Realign Stop Order Act, Govt urged
The Herald
Daniel Chigunwe Mash Central Correspondent
GOVERNMENT has been urged to revisit the Farmers Stop Order Act, in order to protect contractors and all financial institutions against small scale tobacco farmers who are side-marketing their crops.
Chapter 18, Section 11 of the Act has been failing to protect the contractors and financiers from side marketing and agronomists, feel it needs revisiting.
Tobacco agronomist, Mr Grant Nzombe, said Government has to realign the legislation as it still has loopholes, which make it difficult to fight side-marketing of the crop in breach of the agreed terms and conditions with contractors.
His comments come in the wake of the arrest of a 43-year-old Guruve farmer who side-marketed tobacco worth $800 while he was contracted by Mashonaland Tobacco Company.

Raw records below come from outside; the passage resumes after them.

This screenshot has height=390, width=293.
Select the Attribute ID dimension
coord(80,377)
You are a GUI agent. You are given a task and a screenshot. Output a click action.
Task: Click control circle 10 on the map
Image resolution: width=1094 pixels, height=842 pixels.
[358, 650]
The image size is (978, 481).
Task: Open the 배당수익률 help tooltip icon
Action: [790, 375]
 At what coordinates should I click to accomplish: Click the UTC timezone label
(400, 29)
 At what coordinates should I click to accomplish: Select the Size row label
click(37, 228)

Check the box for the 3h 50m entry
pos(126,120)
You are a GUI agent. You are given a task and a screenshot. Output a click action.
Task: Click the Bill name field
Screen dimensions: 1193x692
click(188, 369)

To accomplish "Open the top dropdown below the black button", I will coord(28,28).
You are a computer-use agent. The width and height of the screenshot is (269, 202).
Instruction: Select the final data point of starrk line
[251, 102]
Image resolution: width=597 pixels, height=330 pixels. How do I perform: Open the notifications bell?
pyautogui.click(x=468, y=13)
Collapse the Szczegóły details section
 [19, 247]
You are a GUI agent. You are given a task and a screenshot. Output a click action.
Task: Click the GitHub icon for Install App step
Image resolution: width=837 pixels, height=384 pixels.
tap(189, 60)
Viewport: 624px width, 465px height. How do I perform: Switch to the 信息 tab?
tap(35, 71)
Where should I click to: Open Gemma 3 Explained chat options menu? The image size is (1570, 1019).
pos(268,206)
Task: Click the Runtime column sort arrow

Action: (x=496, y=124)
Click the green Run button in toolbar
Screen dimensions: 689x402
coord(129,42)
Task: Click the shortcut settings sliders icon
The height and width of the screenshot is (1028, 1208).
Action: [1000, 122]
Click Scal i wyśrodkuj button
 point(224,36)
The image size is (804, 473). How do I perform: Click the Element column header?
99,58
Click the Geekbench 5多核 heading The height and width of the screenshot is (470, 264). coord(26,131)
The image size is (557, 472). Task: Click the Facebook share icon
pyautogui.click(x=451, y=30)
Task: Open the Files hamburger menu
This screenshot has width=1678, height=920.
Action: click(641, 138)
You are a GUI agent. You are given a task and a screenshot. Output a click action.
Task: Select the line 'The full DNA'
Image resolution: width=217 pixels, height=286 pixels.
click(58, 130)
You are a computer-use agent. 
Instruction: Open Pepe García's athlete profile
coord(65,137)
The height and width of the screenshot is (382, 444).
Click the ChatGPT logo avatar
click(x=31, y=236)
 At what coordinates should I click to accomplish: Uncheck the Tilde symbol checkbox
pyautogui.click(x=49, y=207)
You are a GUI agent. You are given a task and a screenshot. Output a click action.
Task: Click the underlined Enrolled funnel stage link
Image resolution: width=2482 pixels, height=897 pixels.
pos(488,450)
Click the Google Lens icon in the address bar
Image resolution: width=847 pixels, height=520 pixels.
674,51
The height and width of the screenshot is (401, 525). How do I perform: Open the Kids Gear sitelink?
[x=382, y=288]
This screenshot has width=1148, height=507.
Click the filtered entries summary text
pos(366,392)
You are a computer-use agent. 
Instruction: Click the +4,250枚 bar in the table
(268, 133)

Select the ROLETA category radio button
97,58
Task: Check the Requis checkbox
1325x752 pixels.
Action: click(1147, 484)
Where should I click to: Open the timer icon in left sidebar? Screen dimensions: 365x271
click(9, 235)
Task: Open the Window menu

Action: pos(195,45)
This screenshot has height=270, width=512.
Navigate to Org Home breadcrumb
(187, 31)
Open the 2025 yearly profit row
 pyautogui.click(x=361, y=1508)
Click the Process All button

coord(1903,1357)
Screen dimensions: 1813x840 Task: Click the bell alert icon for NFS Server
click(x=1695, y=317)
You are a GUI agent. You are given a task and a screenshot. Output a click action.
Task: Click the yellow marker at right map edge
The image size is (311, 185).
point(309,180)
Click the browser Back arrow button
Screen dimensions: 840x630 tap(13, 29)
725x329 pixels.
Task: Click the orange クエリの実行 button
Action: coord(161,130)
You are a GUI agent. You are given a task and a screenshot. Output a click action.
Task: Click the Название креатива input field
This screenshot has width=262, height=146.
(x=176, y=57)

“Currently, the law that is in effect is the 2001 amendment, which was passed back then during the land reform era when there were a few small-scale tobacco players. However, the farming industry is witnessing a fast growth in the number of small-scale growers due to the availability of several contractors.
“Some tobacco contractors are now offering favourable buying prices, tempting farmers who would have been contracted by other players to breach agreed terms and conditions,” said Mr Nzombe.
Finance and Economic Development Minister, Patrick Chinamasa, also highlighted that there was need to work on developing a robust arrangement for the re-establishment of the stop order system for all agricultural crops.
The stop order facility is, however, not proof that farmers will not side-market their crop especially given the rise in the number tobacco buyers in the industry.
“The disappointing part is that contractors provide inputs like fertiliser and chemicals and expect a return on their investment. It is difficult to nail the side marketers since the current legislation has loopholes,” said Mr Nzombe.